UAV Communication Against Intelligent Jamming: A Stackelberg Game Approach With Federated Reinforcement Learning

This paper proposes a novel anti-intelligent jamming framework for unmanned aerial vehicle (UAV) networks. Multiple UAV-to-UAV communication pairs aim to maximize their sum rates with minimal power consumption, where each UAV adaptively adjusts its transmit channel and power in a distributed way to avoid intelligent jamming and co-channel interference. A ground jammer attempts to disrupt the communication quality of the UAV network by adaptively altering its jamming channel and power. We model the anti-jamming problem as a stochastic Stackelberg game, where the intelligent jammer is the leader and the UAV pairs are the followers.
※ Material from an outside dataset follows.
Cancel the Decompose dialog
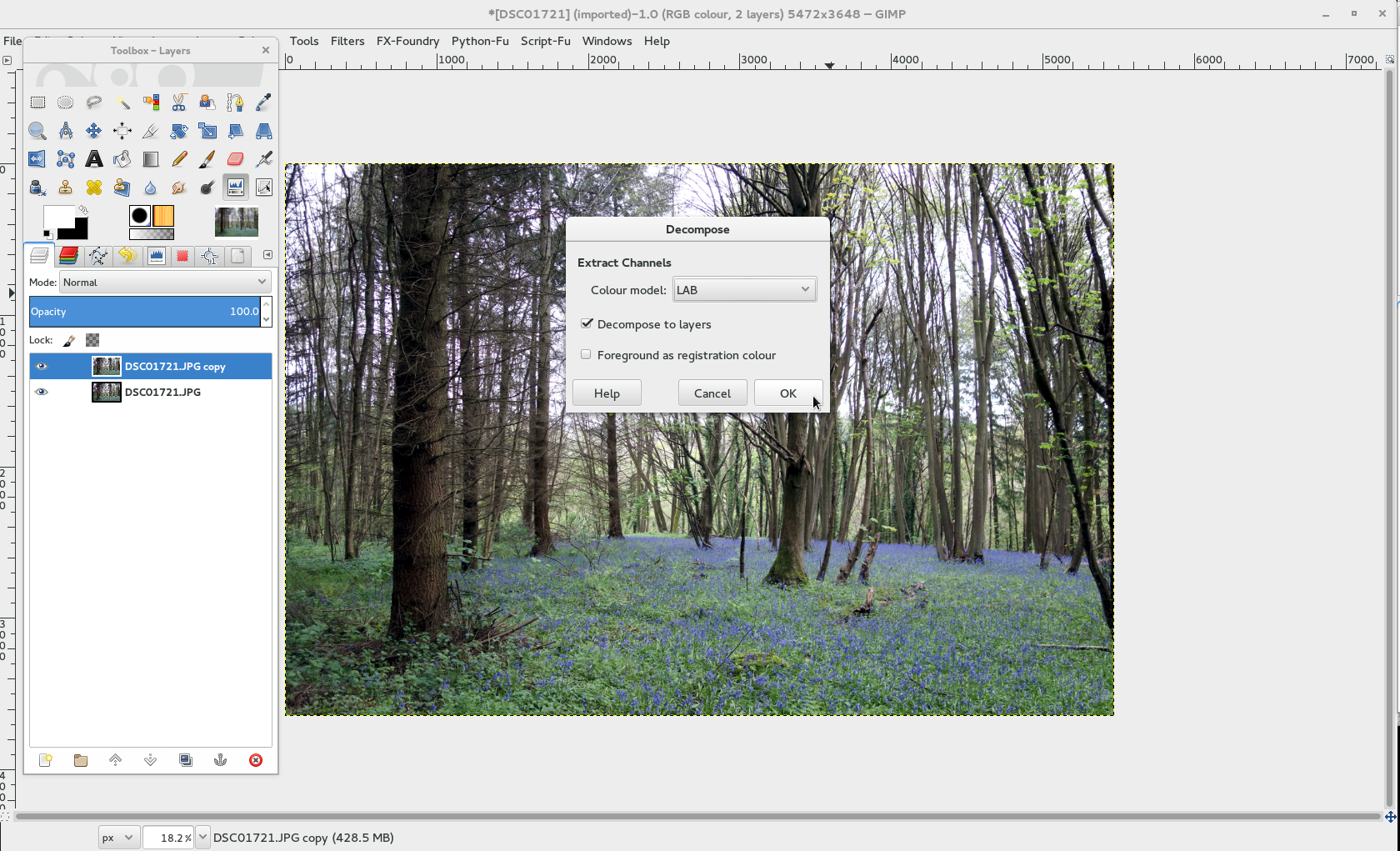Image resolution: width=1400 pixels, height=851 pixels. (x=712, y=393)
Considering that both parties are unwilling to share their utility functions and transmission policies, we propose reinforcement learning (RL) algorithms to solve the best response policies of each agent in the game. We adopt deep Q network (DQN) algorithm to decide the jamming policy at the jammer and propose a decentralized federated learning-assisted DQN algorithm to determine the collaborative anti-jamming policies at the UAV pairs. Simulation results demonstrate that the performance of the proposed algorithm achieves an improvement of 23.3% in anti-jamming performance compared with the independent DQN algorithm.